Bernstein analyst Stacy Rasgon has been an outspoken Nvidia bull for some time now, noting that the company is a must-own stock in the AI race and is widening its lead over competition. Further, Rasgon believes shares are "cheap" on a valuation basis given the company's rapidly improving fundamentals. This is particularly the case following Nvidia's fiscal third-quarter results, which Rasgon notes obliterated expectations and served as the basis for his 12-month price target upgrade for the stock -- from $675 to $700.

Addressing investors' concerns of a potential "air pocket" in sales at some point in the future following such a big surge in demand for AI chips, Rasgon believes Nvidia is still very early in the AI story, pushing this risk far into the future. While he does believe an air pocket is inevitable at some point, he thinks it's mostly a nonfactor compared to the stock's valuation today since he anticipates sales in five to 10 years will be "materially higher" than they are today.

Rasgon called out the company's strong guidance in its fiscal third-quarter report as evidence of management's visibility into continued strong growth rates ahead. Management guided for fiscal fourth-quarter revenue of $20 billion. In addition, management said in Nvidia's fiscal third-quarter earnings call that it not only thinks data center revenue can grow into 2024 but also "through 2025."

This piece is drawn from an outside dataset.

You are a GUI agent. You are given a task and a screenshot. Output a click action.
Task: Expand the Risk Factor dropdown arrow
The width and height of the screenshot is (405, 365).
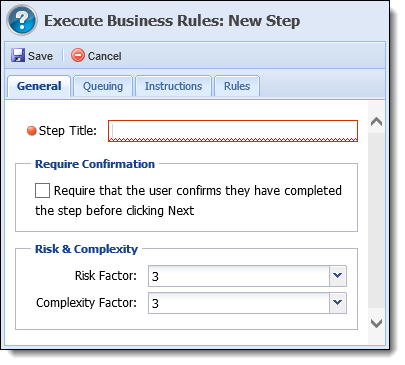338,276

Investors should be cautious

There's no denying Nvidia's strong growth and management's upbeat view for the company. But there are still considerable risks for Nvidia that should keep investors skeptical. For instance, when demand for AI chips finally moderates, will prices for these chips come down sharply and profit margins narrow? Further, what if generative AI fails to increase company profits or enhance competitive positioning the way buyers of AI chips currently believe it will? If this happens, could Nvidia's data center revenue plummet in the years ahead?

The main point here is that there's a lot of guessing and speculation involved in anticipating how a new technology will unfold in the coming years.

To Rasgon's point, however, strong fundamental performance from Nvidia is making shares look more reasonably valued. The stock currently trades at just 25 times analysts' consensus forecast for non-GAAP (adjusted) earnings per share over the next 12 months. If Rasgon is right about the company's revenue likely being materially higher in five to 10 years, it may make sense to buy shares of the stock at this level.

Despite Rasgon's optimism, investors may want to take a more cautious approach. Waiting to see if the stock falls before buying shares could help reduce some of the valuation risk. Specifically, if shares were to fall to $400 or below, the risk-to-reward value proposition for the stock would be substantially better. Yet even at this level, investors may want to consider keeping their stakes in this unpredictable tech company small as a percentage of their total portfolios.